**GIVEN INSTRUCTION:**
Reproduce the lines between the one holding "Screen dimensions: 992x682" and the one holding "Select Mesh Operations", both included, and nothing else from the material below.

**DATA SUPPLIED:**
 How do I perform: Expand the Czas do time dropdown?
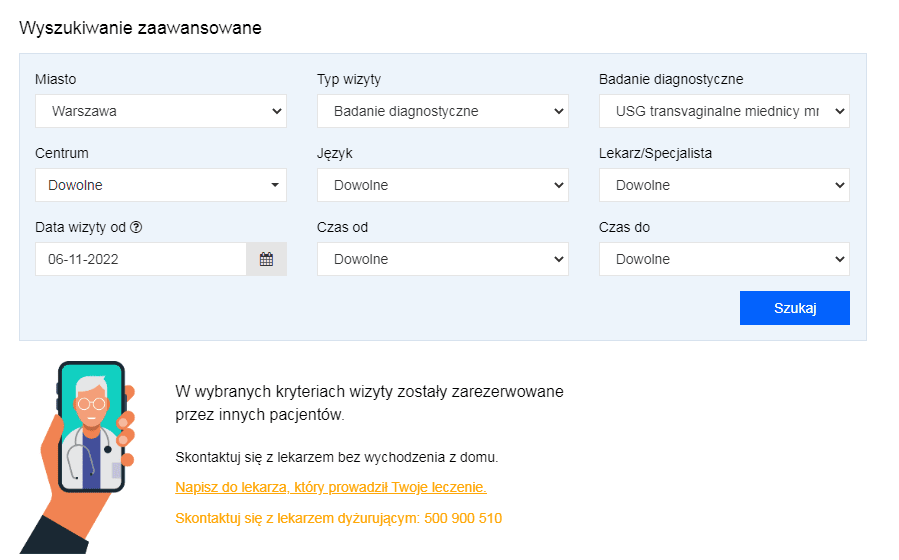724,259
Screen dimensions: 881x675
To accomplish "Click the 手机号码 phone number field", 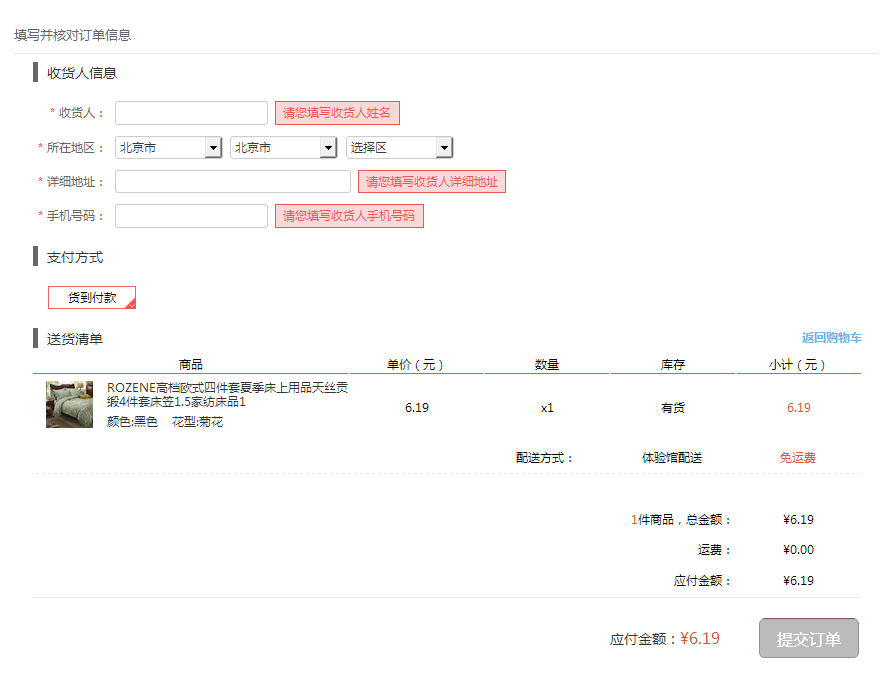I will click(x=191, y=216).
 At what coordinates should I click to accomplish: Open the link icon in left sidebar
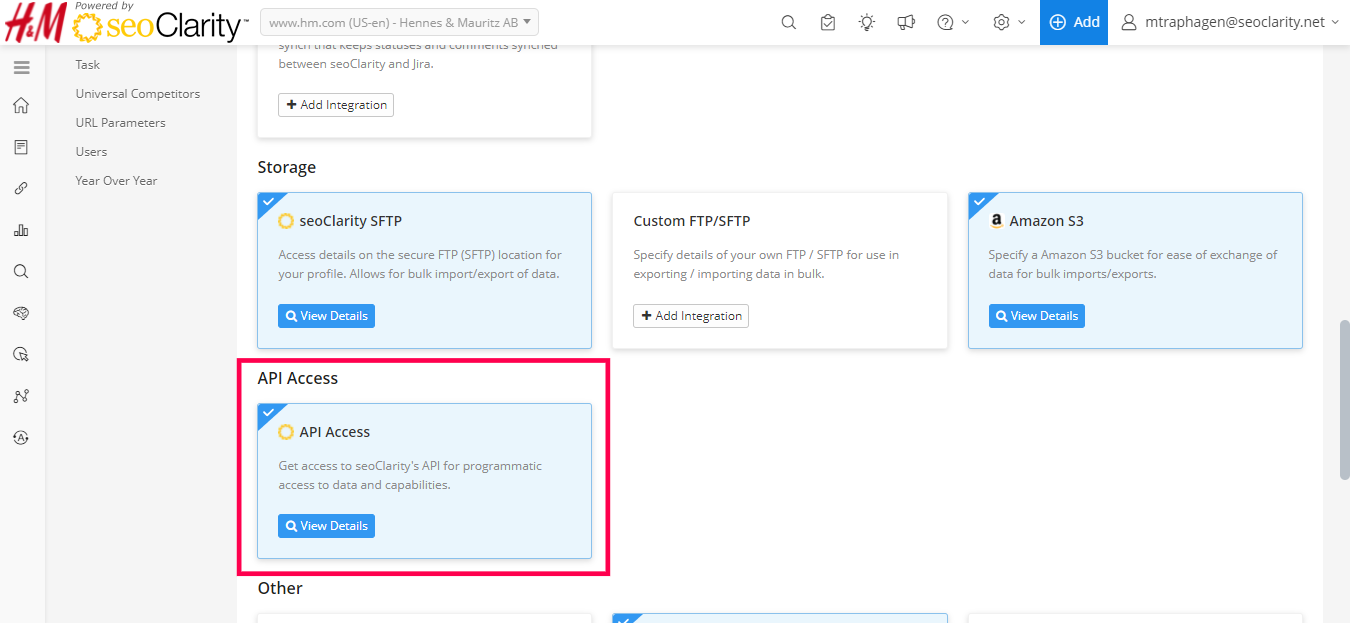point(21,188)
---
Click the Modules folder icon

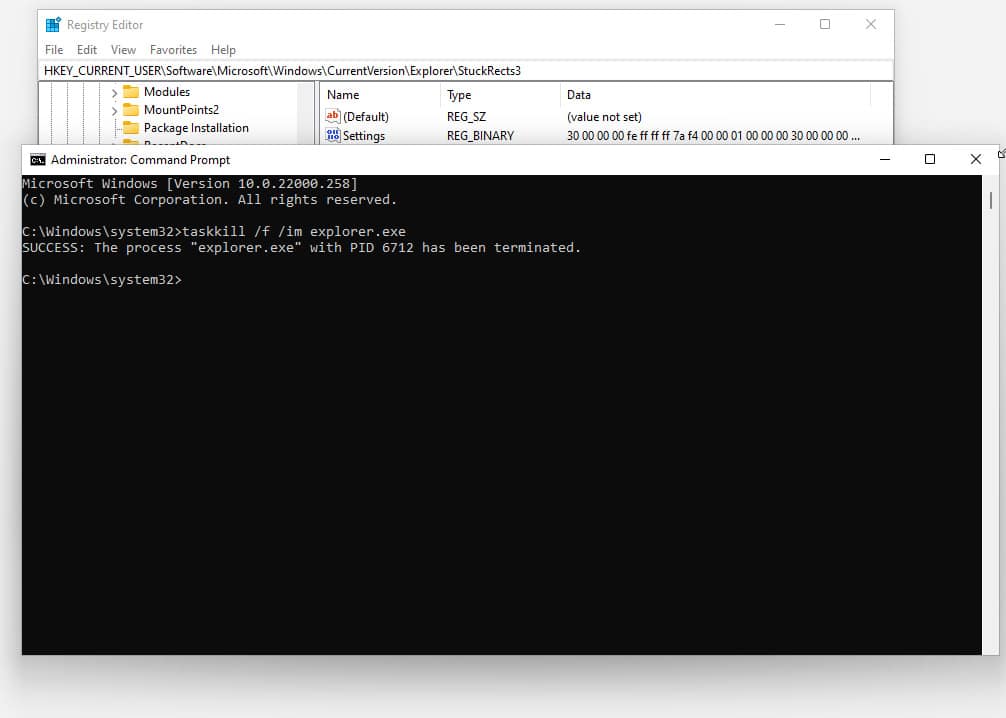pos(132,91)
* * *
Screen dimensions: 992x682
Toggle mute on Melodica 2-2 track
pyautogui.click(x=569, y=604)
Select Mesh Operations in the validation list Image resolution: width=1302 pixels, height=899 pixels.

**TASK ANSWER:**
Screen dimensions: 992x682
Toggle mute on Melodica 2-2 track
pyautogui.click(x=569, y=604)
Select Mesh Operations in the validation list Image resolution: width=1302 pixels, height=899 pixels.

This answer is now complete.